In a talk at Harvard, German central bank governor Jens Weidmann warned against an overload of expectations on the European Central Bank for resolving the Euro crisis. Having recently opposed a decrease in the interest rate by the ECB, he said that a protracted period of low rates could lead to higher public expenditure and an undesirable situation whereby monetary policy becomes subordinate to government spending.
Weidmann started by referring to economics as moral philosophy, and used his sense of irony to declare himself a Keynesian philosopher for the purpose of the discussion.
Who are the sinners and saints in the Eurozone crisis so far? Weidmann mentioned reckless banks that now depend on ECB liquidity lifelines; wasteful states such as Greece; Germany ignoring the EU’s deficit rules in 2003; and interestingly, governments in the Eurozone who do not have a programme monitored by a Troika and thus do not feel real pressure to reform. In an attempt to raise the pressure, the Bundesbank president proposed to put a cap on how much sovereign debt banks can hold, which would be a more effective government debt brake than fiscal rules applied too leniently by the European Commission in his view.
Other sinners are wage earners in countries such as Portugal and Spain who now need to “adjust structurally” as their countries go through “internal devaluation”. The moral dimension of economics would benefit from using clearer language: workers in the South of Europe lived above their means thanks to cheap capital and now need to make ends meet with less.
But morality takes shape in a relationship between two or more people. So what about German and French capital that flowed into the South of Europe and fuelled a bubble? How has capital in the Eurozone atoned for its sins? Benjamin Friedman, the Harvard economist who animated the talk, offered the view that the Greek population had performed a remarkable service to German and French banks by holding on to EU rescue money for a few seconds before it was transferred back to the stronger economies of Europe. Weidmann retorted that the rescue money gives these countries a chance for a smoother adjustment path than would have been possible otherwise, though he also thinks that countries should be “self-responsible” and default in case of irresponsible behaviour.
Weidmann’s solution to avoid capital doing crazy things is imposing stronger constraints on bankers. Necessary as that will be, one wonders if it is sufficient. Real interest rates in Ireland and Spain were negative in some of the early years of Euro membership. With unrestrained mobility of capital across national borders and the increased importance of alternative financial players, could a banking supervisor have turned the tide against overwhelming market incentives? Moreover, Weidmann seems to weaken the ECB as the banking supervisor by arguing that an alternative institution will be needed unless a changed EU Treaty takes the supervisory powers away from the ECB Governing Council.

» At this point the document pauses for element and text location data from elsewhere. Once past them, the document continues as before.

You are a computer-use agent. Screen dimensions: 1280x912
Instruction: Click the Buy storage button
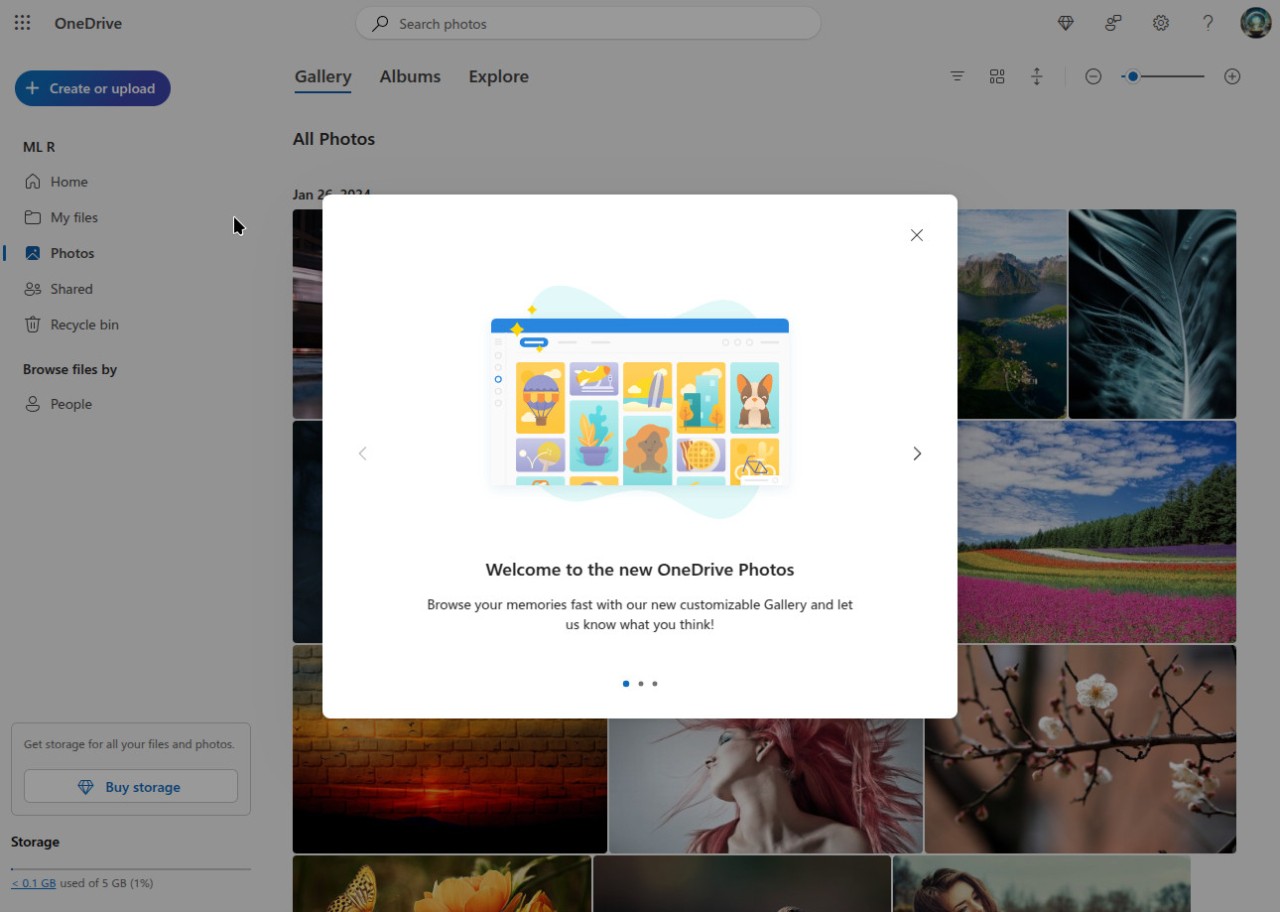pos(130,786)
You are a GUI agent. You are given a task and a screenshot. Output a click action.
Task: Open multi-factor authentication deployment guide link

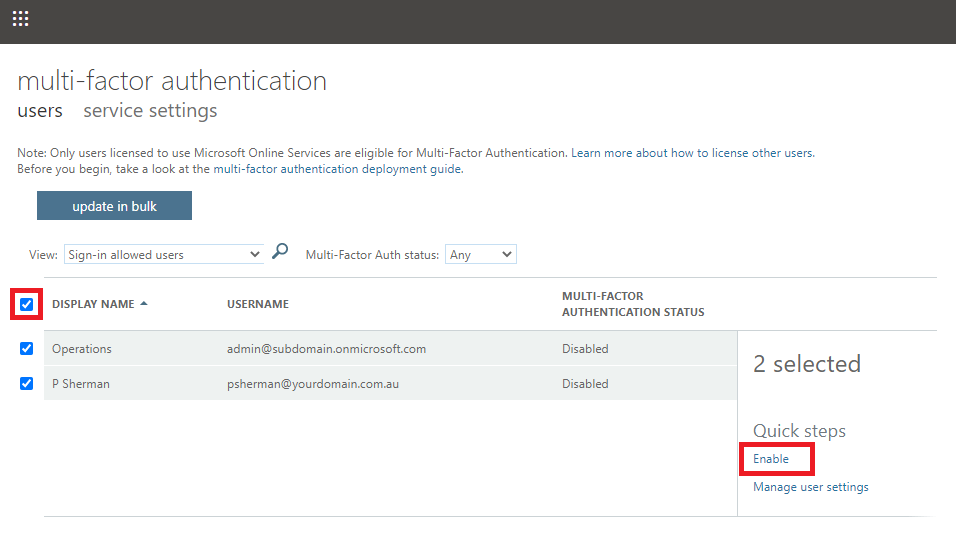pyautogui.click(x=338, y=169)
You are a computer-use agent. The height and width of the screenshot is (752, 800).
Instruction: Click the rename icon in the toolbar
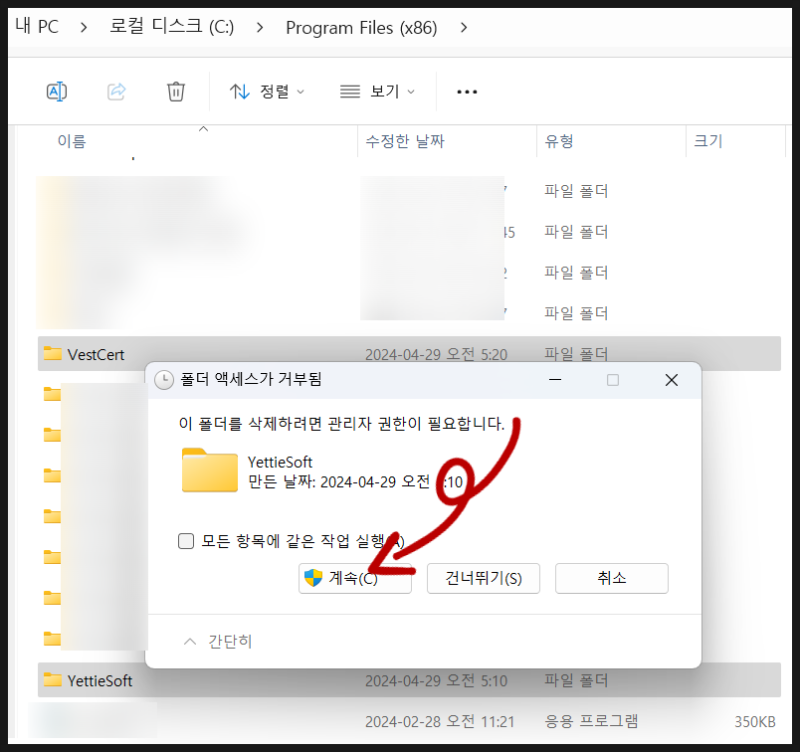[56, 91]
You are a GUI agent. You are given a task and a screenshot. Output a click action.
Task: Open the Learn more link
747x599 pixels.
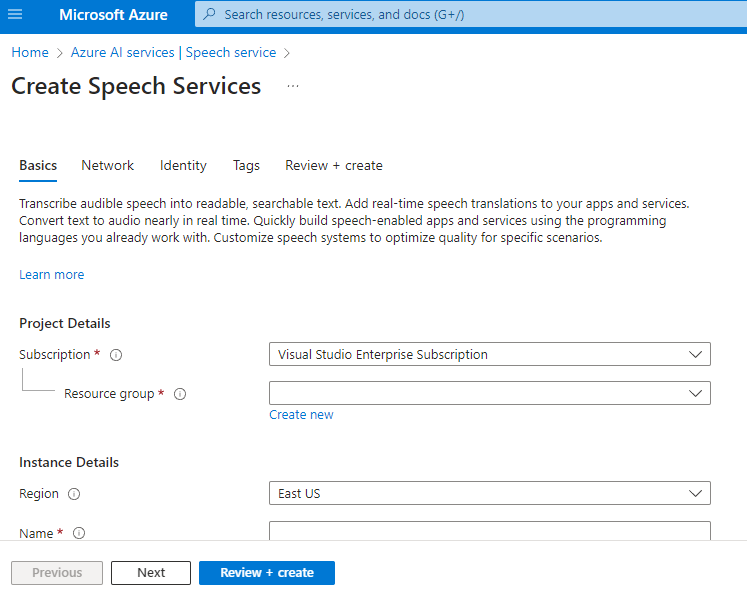[x=52, y=275]
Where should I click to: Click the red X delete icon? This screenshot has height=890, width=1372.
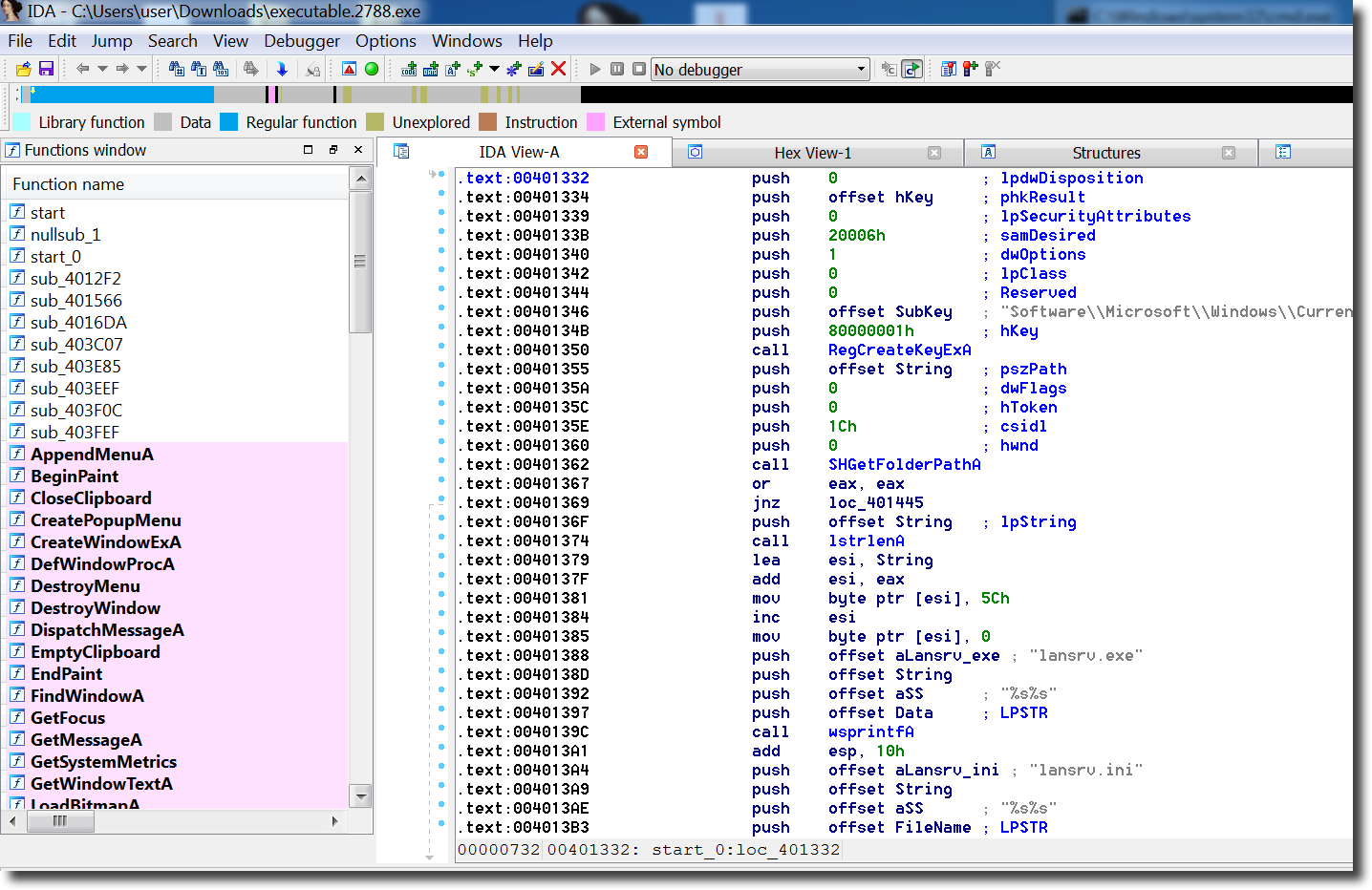coord(559,69)
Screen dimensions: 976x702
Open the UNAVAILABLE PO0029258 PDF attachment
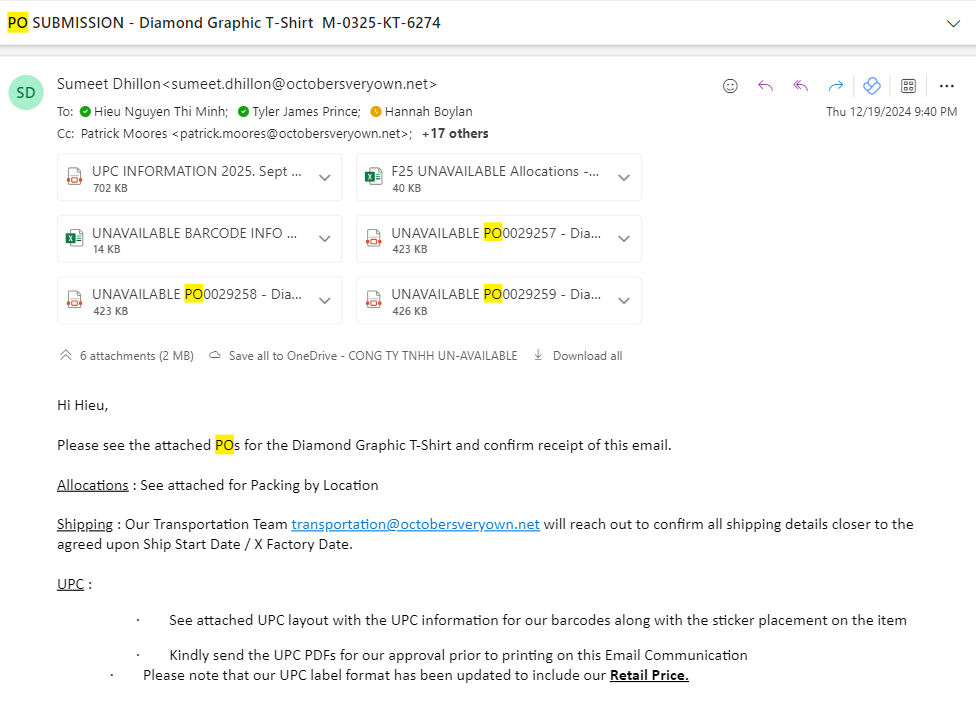tap(187, 301)
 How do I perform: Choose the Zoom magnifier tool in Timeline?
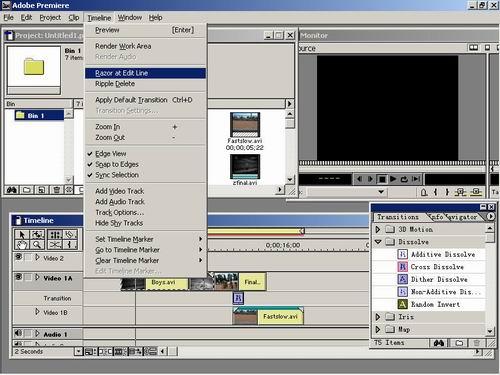[x=37, y=245]
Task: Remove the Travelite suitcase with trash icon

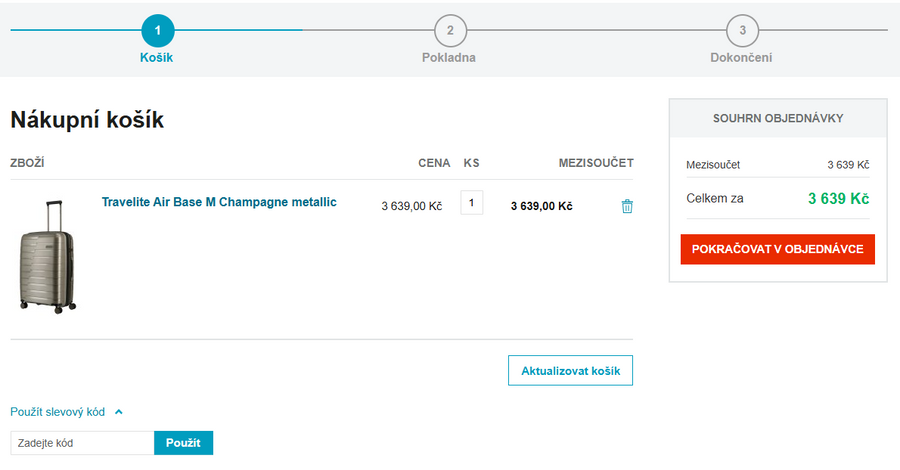Action: coord(627,206)
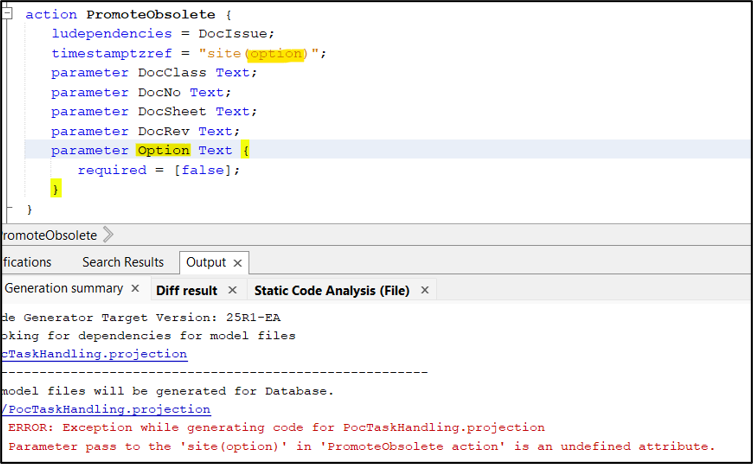Screen dimensions: 753x464
Task: Click the highlighted option in timestamptzref line
Action: point(275,53)
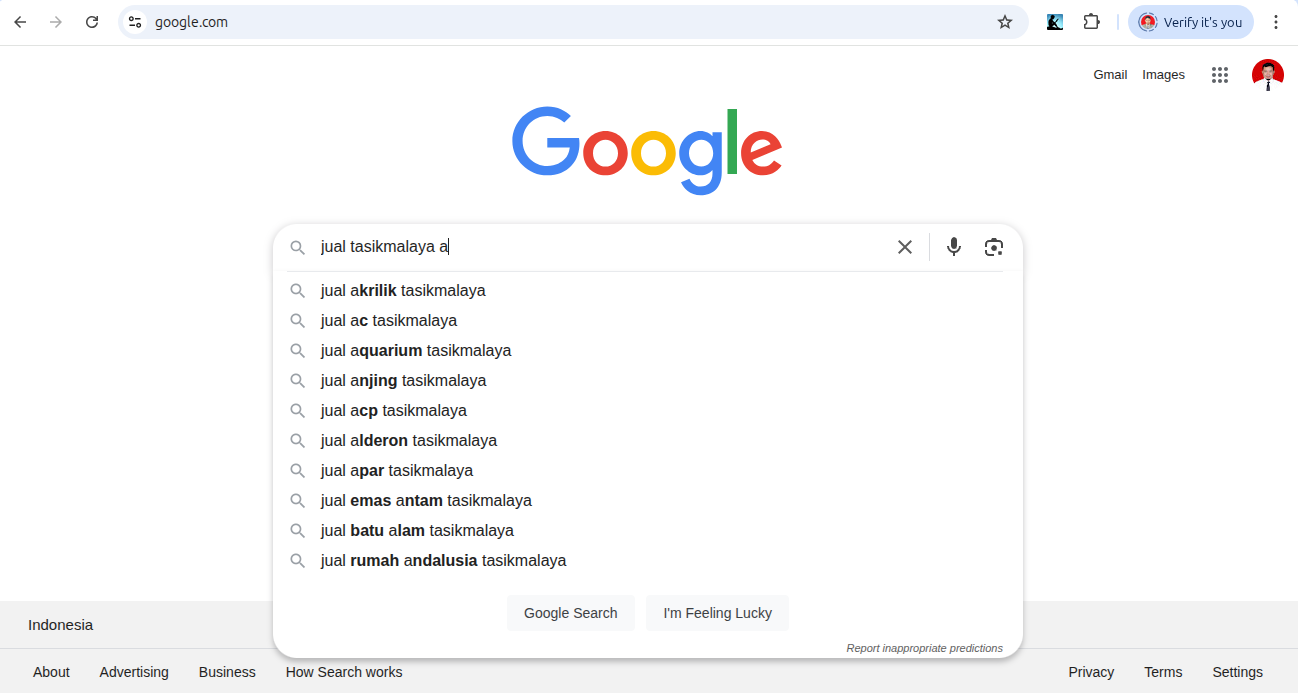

Macro-economic imbalances between the Euro countries were rejected as an explanation for the crisis in deficit countries, a view advocated by Keynesian Paul Krugman in his piece “those depressing Germans“. A lot of the growing German surplus is linked to trade with China and the USA, which benefits the Eurozone. And part of the rebalancing may be underway with increasing wages in Germany. Ultimately, Weidmann’s view of monetary union seems to be one of juxtaposed national economies using the same currency, where each country has to live up to its own responsibility to prosper, and where Germany has no specific responsibility towards other Euro countries.
With quotes from political philosopher Michael Walzer on the “art of separation”, Weidmann made a strong plea for the ECB to stick to its narrowly defined mandate of price stability, as it lacks the democratic legitimacy to go to areas beyond those defined by legislators. He called on Nobel laureate Jan Tinbergen to contend that the interest rate is only one specific instrument that should be used for reaching a single goal of price stability. But one must wonder if this technocratic view of central banking is not already overtaken. There is a power struggle between central bankers today on the meaning of their mandate, not on how to implement it.
The audience attacked Weidmann’s monetarist view. How can you propose to take away the zero risk of public debt now and risk getting higher spreads again? Well, was the answer, there is never an ideal time to start a change and we can have transition periods. Is deflation not the real challenge today? But, the reply came, deflation risks are related to falling energy prices and countries in the Eurozone lowering their living standards.
Friedman seemed puzzled about this unique experiment of having a common currency with no common debt. Why can Germany not support Eurobonds? Weidmann’s narrow brief as central banker did not stop him from answering that highly political question. He said yes to Eurobonds on the condition that countries transfer budgetary sovereignty to the EU, and doubted that Eurobond advocates would ever support this. He quoted French President François Hollande’s rebuttal of the European Commission’s “diktat” on the French budget.
Michael Walzer’s art of separation argues for divorcing the sphere of money from political power. Walzer also states that social justice norms are not universal, but have to be decided by each society in a way that is untainted by market power. So, who in the Eurozone today should have the political power to decide what social justice looks like?